We won't trust the monitoring box until we can get our hands on one and monitor it for untoward behaviour.
Who watches the watchers of the Internet? The geeks do.
I'd definitely go with the random data. Only a pirates use Linux so you'd be determined guilty right from the start!
I think it would be fun to start naming Ubuntu releases after the latest movies. Then we could have 'Avatar', 'Hurtlocker', 'Toystory3' etc
Debian releases are already named after Toy Story characters. But then perhaps we could tie each Ubuntu release in with some well-known cartoon character: 4.10 was Pumbaa, 5.04 was Sonic, 7.04 was Bambi, 9.10 was Blinky Bill...
Comcast is going to get into some deep doodoo on this one. They advertise a speed, but don't make it readily apparent that you only really get that speed for a short burst of time, and then the connection falls back to some very slow speed.
Verizon Fios, on the other hand, advertises a speed, and at least for me, that's what I get, all the time - and sometimes a bit more.
I pay something like $38 for my 5/20, and I get 5/20 very reliabily.
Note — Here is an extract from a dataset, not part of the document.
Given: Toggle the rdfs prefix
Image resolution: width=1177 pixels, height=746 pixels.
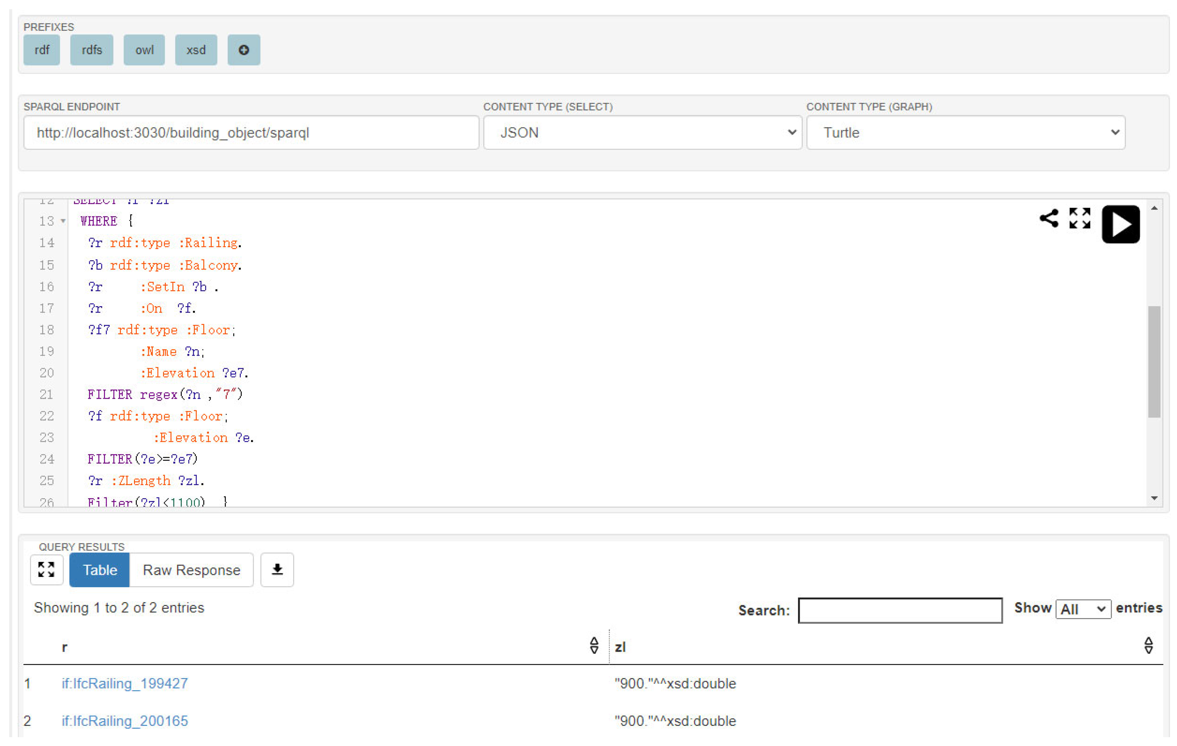Looking at the screenshot, I should 91,50.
Comcast sells 3/16 for $65 in my area, and it's only 3/16 for the first 5MB or so of traffic, then it falls back to 768k/3.
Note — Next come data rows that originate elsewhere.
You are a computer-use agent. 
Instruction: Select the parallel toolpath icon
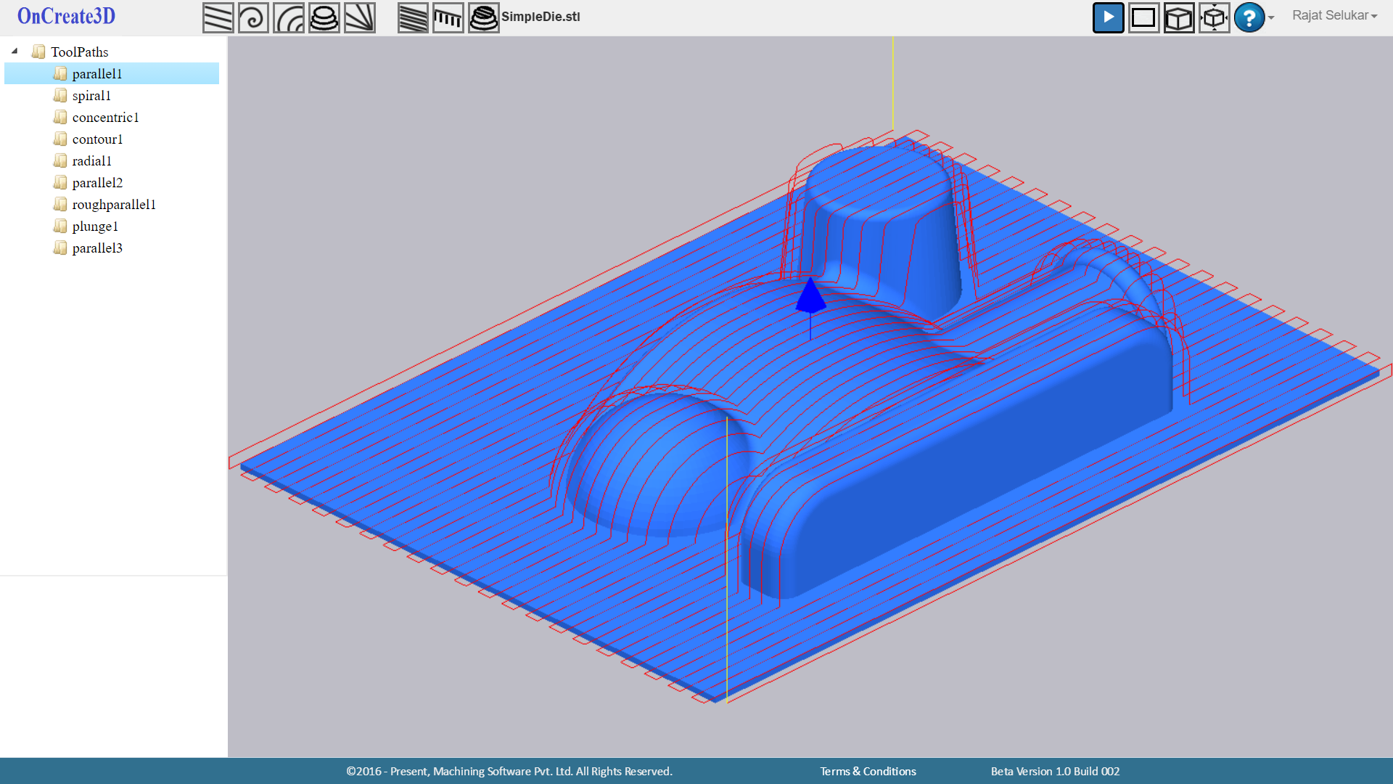coord(218,17)
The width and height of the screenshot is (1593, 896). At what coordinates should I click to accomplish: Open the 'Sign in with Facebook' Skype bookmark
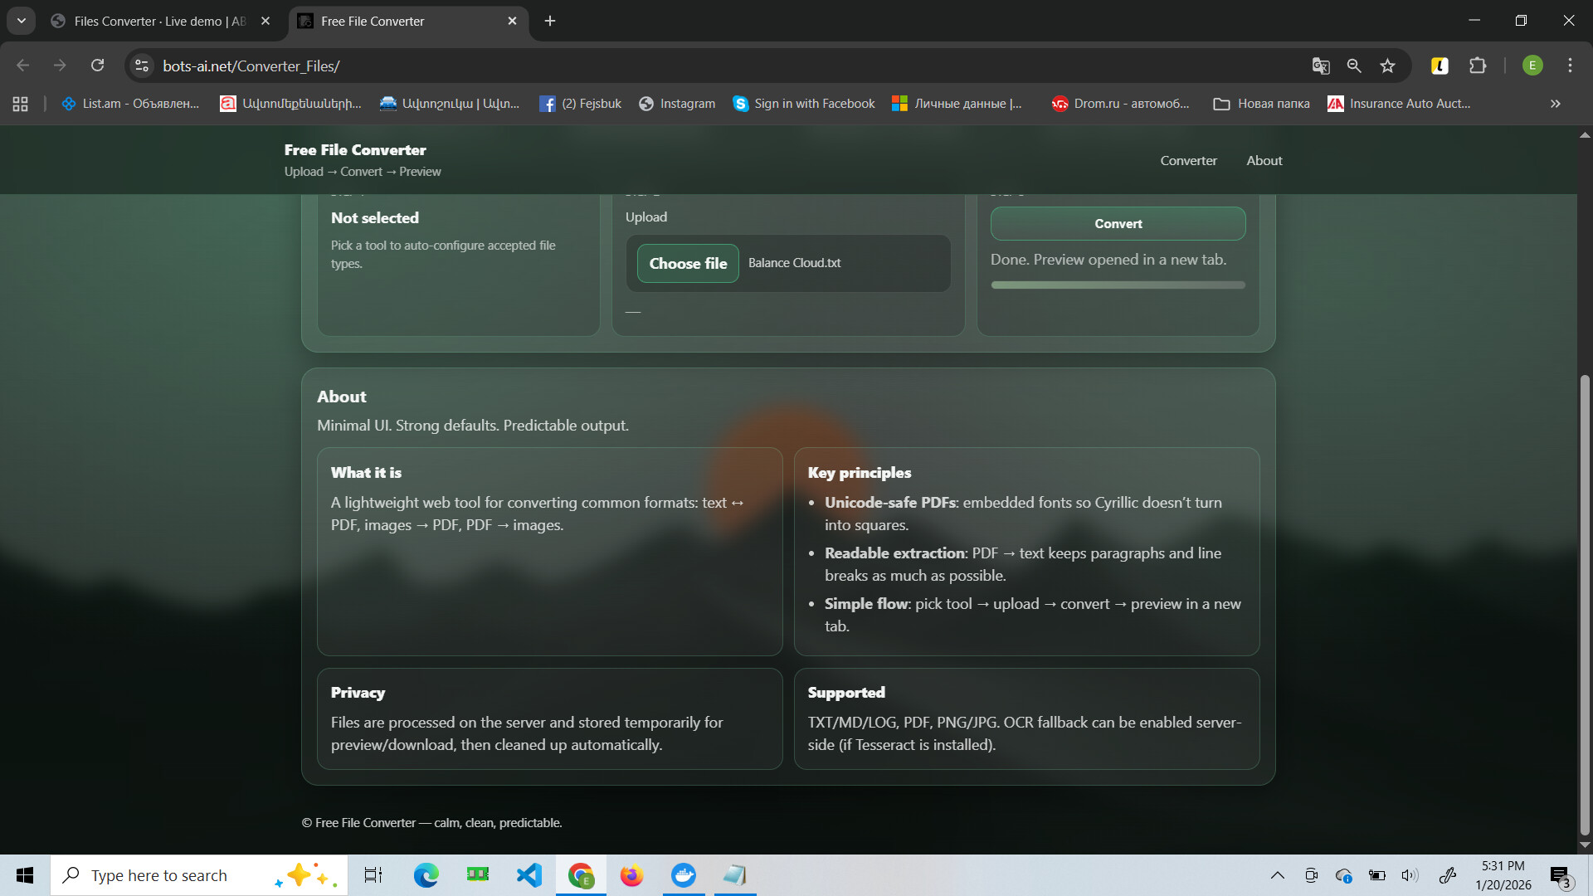[x=803, y=103]
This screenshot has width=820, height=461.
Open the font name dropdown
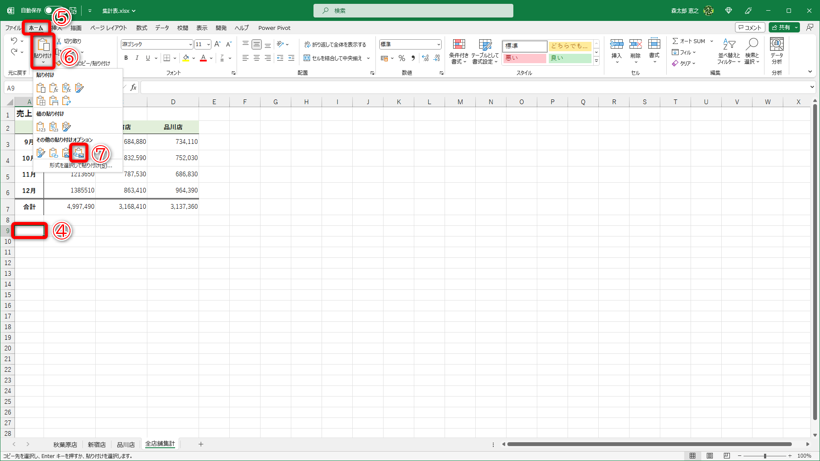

Extremely-High-Def-Mohamed-Picture--you-can-see-his-hair-follicles!!!11!.iso
Is Ali (2001) on Blu-ray yet?
I've been with a few different ones and never get what I'm paying for. Bandwidth Speed tests don't prove very much unless you're expanding your testing to check points of origins of requests back to requestor. If two different providers take different paths, then the comparisons are poor. If I use 3 providers at the same time to access the same info from the same point of orgin and they take the same path, then I can provide a more accurate picture of what the results are. But as I understand it, the internet is designed such that if one path is not available, the request will look for an available path until it either finds one or not.
I want to see this test done, not because I want the FCC to have a case to make to gain control, but to help show what all of us are already aware of, that internet providers do not live up to their service agreements.
Life takes interesting turns, but the most interest is when you're off the beaten path.
account.
My given captcha was 'fishy company'. True.
You think the FCC didn't already have consultants who considered this possibility? It seems like there would be a variety of ways to defeat this sort of 'gaming' of the system.
Regardless, this is the sort of thing that would have been unthinkable just two years ago. Glad to see the FCC is working on improving the Googles. The United States has fallen behind many other countries in the metrics of delivery of internet access (speed, price, access). It is a competitive advantage for the U.S. to have it widely available, cheap and fast.
Best regards.
In for three!
probably refurbs. :(
No.
Thanks for your time, glad to inform.
I'm not even in your country and I know, THIS CAME WAY TOO LATE.
Please also check out VOIP and sharing over a home network, various ISPs turn these features on and off at will when they feel threatened or just hostile.